▶ **Provided material**
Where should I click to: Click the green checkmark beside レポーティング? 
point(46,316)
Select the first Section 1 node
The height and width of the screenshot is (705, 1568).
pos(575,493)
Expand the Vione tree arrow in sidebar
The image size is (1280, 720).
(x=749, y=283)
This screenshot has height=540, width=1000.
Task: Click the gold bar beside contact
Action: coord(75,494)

▶ **Task requirements**
Would you retype the records above without changing a word?

▶ **Output**
Where should I click to: Click the green checkmark beside レポーティング? 
point(46,316)
Select the first Section 1 node
The height and width of the screenshot is (705, 1568).
pos(575,493)
Expand the Vione tree arrow in sidebar
The image size is (1280, 720).
(x=749, y=283)
This screenshot has height=540, width=1000.
Task: Click the gold bar beside contact
Action: coord(75,494)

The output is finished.